What struck me about this particular day was the Kindergarten teacher. She said “Thank you for being here on time every day to pick up Ciárán.” I replied “It’s not that big of a deal. I’m a stay-at-home parent and I live a block and a half away.”
“No, really, thank you.”
I tried to tell her that it really wasn’t a big deal, I’m not making any special effort and I’m just doing what I’m supposed to do. She wanted me to know she appreciated that I was there every day on time to pick up my kid. And it got me to thinking. Who isn’t there to pick up their kid on time every day?
There have been a couple of days when I’ve been a minute or two late, but I’m always there if not before the bell I’m walking toward his classroom as the bell rings. With twenty-some kids in two Kindergarten classrooms there should be close to 50 parents there. Some go to on-site day care, but there are no busses so that leaves plenty of kids getting picked up by their parents or caregivers or whatever.
Often there’s less than half of the parents there as the bell rings.
Where are these parents? Why aren’t they picking up their kid on time? Granted, I have the advantage of being a unencumbered with traditional employment, but at this point in the school year you would expect arrangements to have been made. Heck, we’re on the slippery slope towards the end of the school year.

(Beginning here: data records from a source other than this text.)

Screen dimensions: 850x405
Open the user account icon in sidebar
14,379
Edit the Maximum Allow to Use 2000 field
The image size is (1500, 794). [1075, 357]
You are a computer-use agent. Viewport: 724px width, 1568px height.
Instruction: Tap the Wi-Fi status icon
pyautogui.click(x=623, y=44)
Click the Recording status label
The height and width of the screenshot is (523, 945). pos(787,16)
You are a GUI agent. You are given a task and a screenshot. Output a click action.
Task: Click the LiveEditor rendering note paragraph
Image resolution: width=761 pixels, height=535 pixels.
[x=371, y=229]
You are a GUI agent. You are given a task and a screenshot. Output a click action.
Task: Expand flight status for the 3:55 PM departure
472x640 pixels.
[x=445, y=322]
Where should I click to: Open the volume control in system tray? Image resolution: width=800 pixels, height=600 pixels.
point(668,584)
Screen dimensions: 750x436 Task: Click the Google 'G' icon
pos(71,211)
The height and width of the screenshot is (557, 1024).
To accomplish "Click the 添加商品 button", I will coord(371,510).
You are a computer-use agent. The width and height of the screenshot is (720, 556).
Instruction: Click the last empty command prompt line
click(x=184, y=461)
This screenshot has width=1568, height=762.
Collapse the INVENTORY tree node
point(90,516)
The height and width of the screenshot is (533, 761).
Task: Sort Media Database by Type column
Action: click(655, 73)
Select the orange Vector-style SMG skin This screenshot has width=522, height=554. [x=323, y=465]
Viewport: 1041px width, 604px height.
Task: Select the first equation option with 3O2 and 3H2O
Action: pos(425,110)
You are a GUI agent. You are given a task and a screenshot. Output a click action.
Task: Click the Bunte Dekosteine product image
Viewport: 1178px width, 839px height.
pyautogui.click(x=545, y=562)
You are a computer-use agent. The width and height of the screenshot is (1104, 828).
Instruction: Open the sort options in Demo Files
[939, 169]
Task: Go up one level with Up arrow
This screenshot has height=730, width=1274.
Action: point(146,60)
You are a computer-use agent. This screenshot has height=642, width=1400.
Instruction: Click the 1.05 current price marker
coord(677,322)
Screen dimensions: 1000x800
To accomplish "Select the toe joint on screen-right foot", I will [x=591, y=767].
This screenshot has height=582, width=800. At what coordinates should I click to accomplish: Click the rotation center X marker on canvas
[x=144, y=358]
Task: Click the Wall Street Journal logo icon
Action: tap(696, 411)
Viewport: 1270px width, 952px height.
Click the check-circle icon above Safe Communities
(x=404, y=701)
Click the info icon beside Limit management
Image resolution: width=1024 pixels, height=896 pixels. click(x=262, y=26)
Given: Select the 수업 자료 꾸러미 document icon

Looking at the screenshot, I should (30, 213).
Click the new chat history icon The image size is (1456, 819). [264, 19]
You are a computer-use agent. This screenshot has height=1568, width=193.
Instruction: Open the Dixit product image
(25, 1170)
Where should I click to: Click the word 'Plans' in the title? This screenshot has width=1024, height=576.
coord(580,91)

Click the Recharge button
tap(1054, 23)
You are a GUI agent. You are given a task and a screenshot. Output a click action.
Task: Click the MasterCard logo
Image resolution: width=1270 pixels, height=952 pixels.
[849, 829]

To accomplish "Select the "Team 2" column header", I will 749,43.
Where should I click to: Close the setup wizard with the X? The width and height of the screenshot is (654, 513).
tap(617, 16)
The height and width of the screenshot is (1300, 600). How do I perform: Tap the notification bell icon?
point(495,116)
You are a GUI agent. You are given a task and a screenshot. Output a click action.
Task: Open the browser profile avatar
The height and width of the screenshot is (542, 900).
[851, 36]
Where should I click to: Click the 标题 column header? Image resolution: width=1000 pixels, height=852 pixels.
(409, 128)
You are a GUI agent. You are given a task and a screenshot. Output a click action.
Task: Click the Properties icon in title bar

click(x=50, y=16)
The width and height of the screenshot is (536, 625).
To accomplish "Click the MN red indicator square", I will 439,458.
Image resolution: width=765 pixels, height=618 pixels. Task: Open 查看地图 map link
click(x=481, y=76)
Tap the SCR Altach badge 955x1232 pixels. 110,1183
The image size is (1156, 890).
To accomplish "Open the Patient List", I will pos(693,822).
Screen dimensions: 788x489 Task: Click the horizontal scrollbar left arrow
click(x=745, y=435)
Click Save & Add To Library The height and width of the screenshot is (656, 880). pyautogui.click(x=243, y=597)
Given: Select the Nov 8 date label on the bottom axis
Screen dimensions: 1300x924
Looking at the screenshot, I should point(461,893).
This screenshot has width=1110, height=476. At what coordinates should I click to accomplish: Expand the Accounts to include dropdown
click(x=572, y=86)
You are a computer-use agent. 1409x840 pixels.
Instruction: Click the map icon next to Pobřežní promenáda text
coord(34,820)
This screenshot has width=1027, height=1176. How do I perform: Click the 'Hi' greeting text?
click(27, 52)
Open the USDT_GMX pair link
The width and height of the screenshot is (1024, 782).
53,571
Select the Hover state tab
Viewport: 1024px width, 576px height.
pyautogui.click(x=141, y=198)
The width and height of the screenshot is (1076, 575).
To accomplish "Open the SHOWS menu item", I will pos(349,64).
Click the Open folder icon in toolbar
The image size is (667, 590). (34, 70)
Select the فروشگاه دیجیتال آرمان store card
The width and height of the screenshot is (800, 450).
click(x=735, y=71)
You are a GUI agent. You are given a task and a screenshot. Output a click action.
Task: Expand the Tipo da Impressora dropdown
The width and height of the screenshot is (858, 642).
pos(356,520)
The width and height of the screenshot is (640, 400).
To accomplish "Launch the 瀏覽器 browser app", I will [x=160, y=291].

I am uncomfortable getting accolades for doing what I am supposed to do. There was a comedian who had this bit about entitled people and the culture of giving awards for every little thing and how some people are expecting praise for not being in jail. Essentially they want to be lauded for doing what they are supposed to be doing in the first place. I wish I could remember who this comic was (or still is) but it’s a sentiment that I share. I’m just doing my job, nothing special. Don’t thank me for being on time, instead ask those other parents why they don’t show up on time.